AIM OF THE TASK:
Set down, exactly as written, the lines from the line holding "Click the Button Editor plus icon" to the end of the data, inclusive, skipping any pictures.

-- DATA FOR THIS EXERCISE follows --

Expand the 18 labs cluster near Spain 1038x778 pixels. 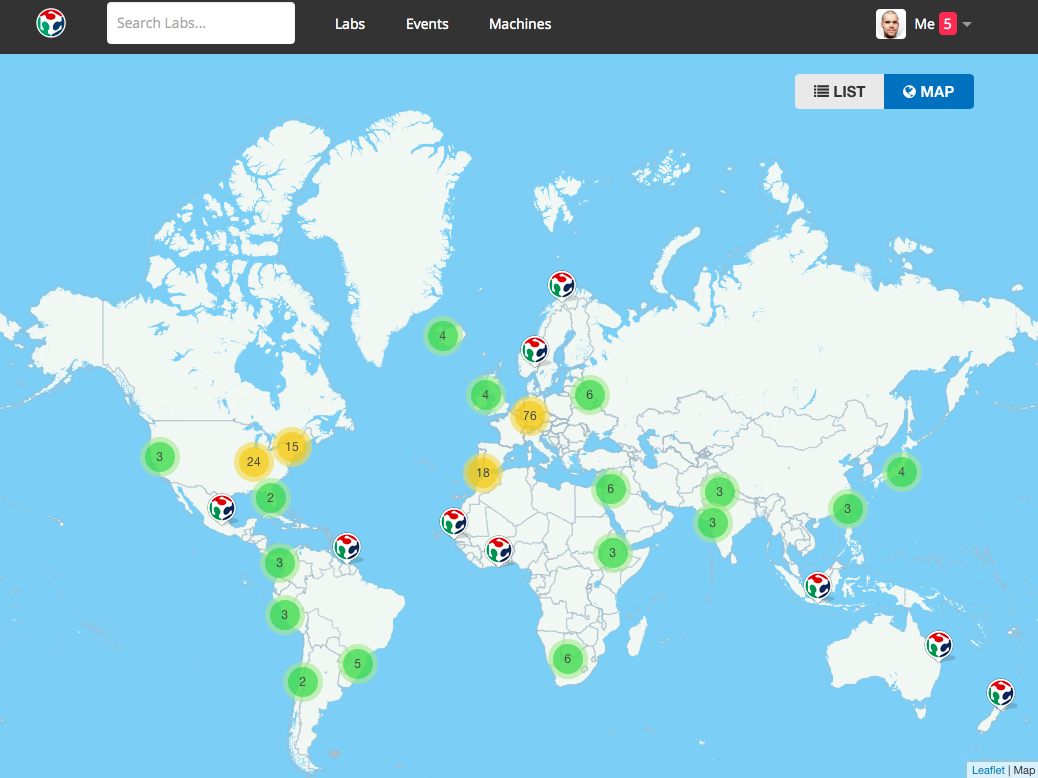(483, 473)
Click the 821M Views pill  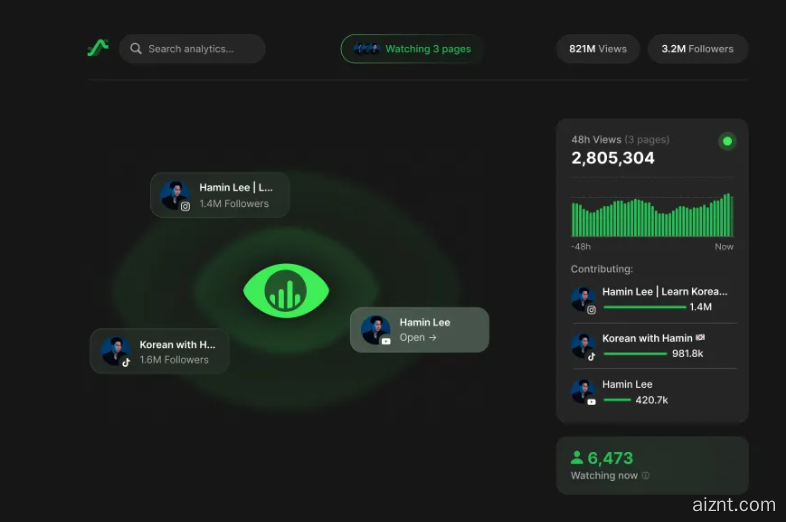(x=598, y=49)
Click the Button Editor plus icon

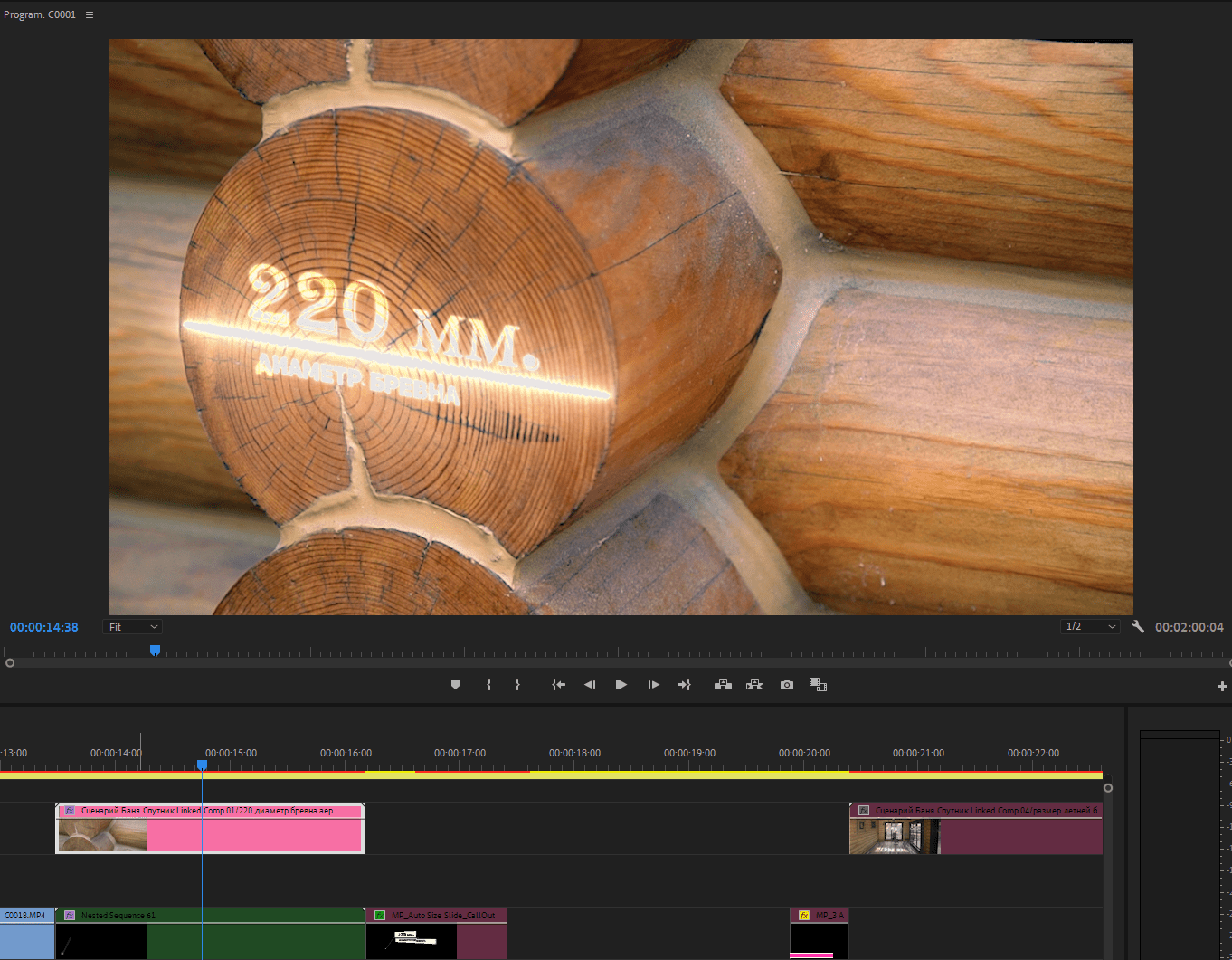tap(1222, 685)
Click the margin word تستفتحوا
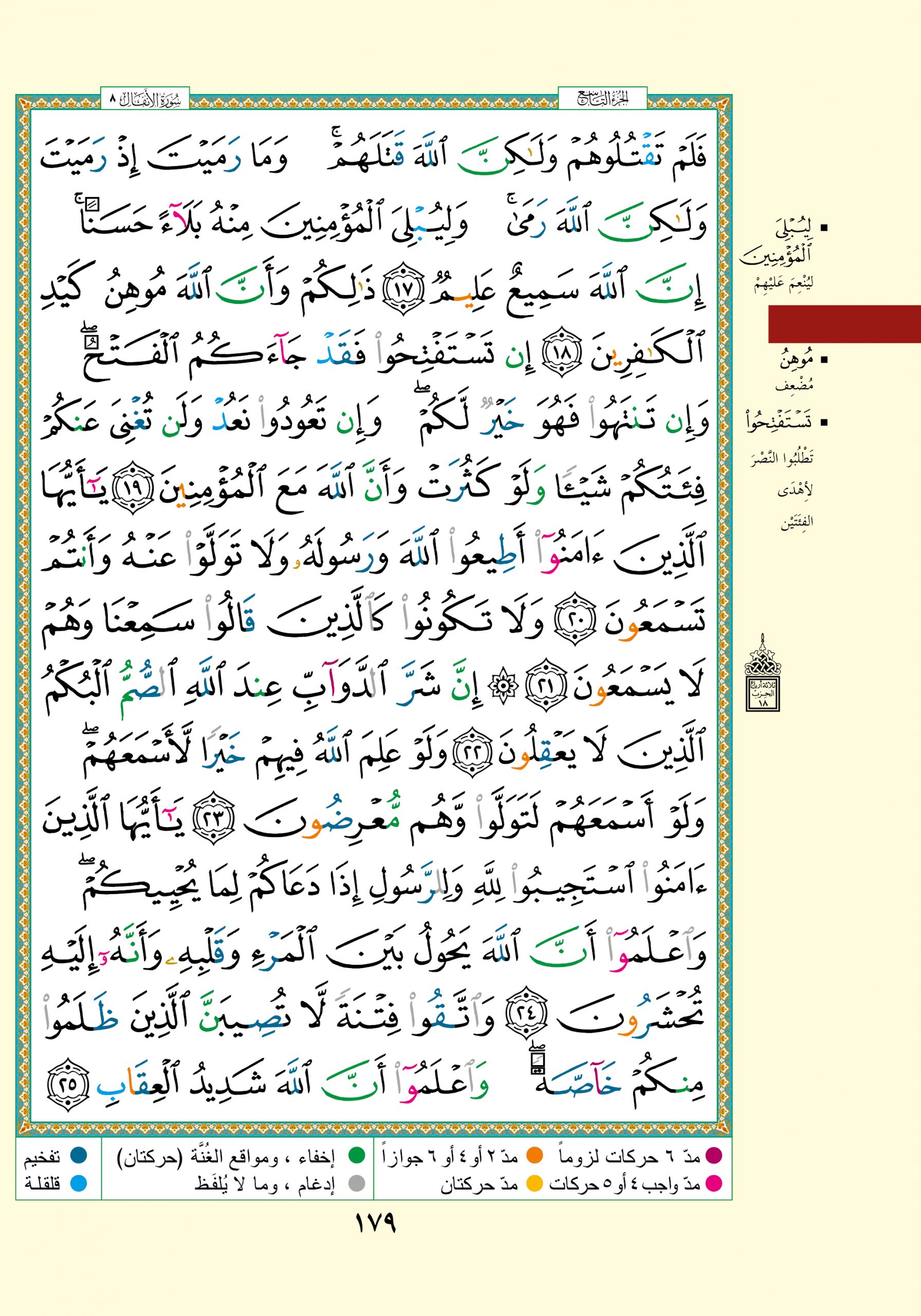 pos(779,423)
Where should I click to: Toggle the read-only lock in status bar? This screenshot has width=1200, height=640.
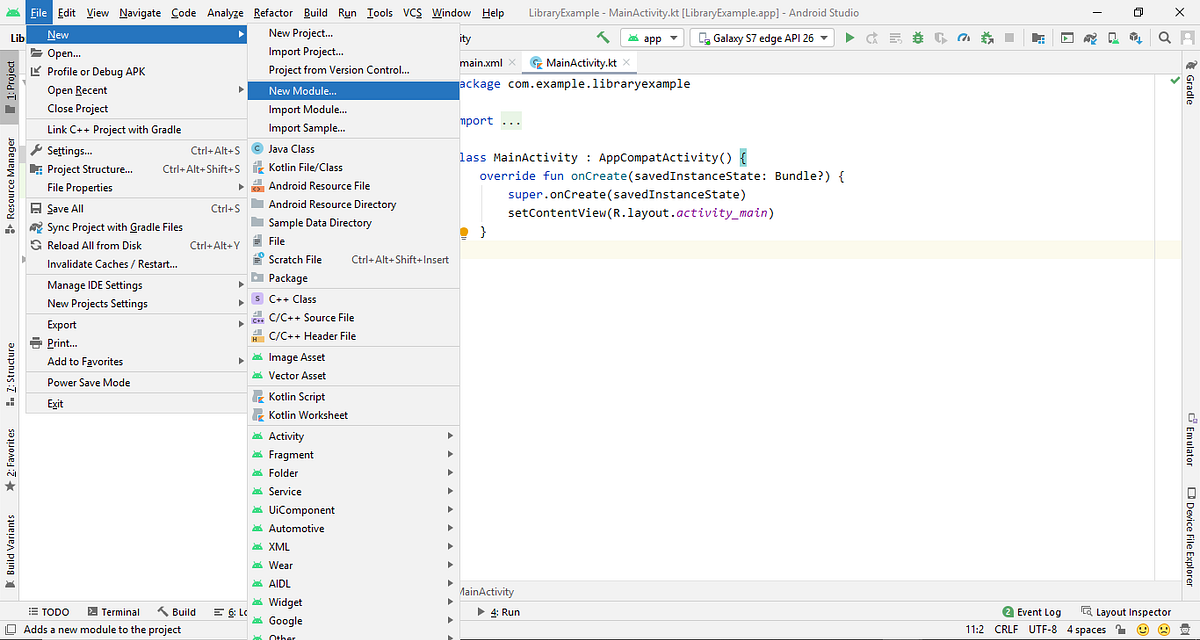point(1120,629)

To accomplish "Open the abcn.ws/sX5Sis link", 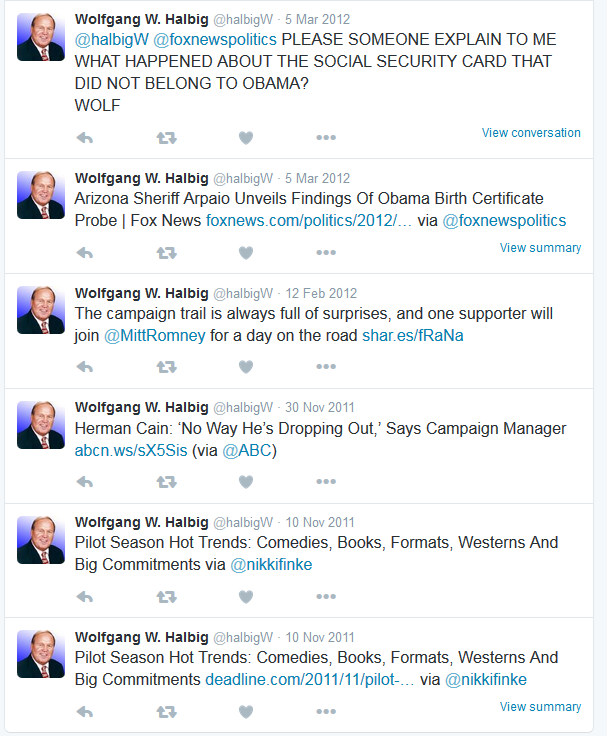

-- DATA FOR THIS EXERCISE concluded --

REPLY:
Click the Button Editor plus icon

tap(1222, 685)
Click the margin word تستفتحوا
 pos(779,423)
Where should I click to: Toggle the read-only lock in status bar? This screenshot has width=1200, height=640.
point(1120,629)

To accomplish "Open the abcn.ws/sX5Sis link", 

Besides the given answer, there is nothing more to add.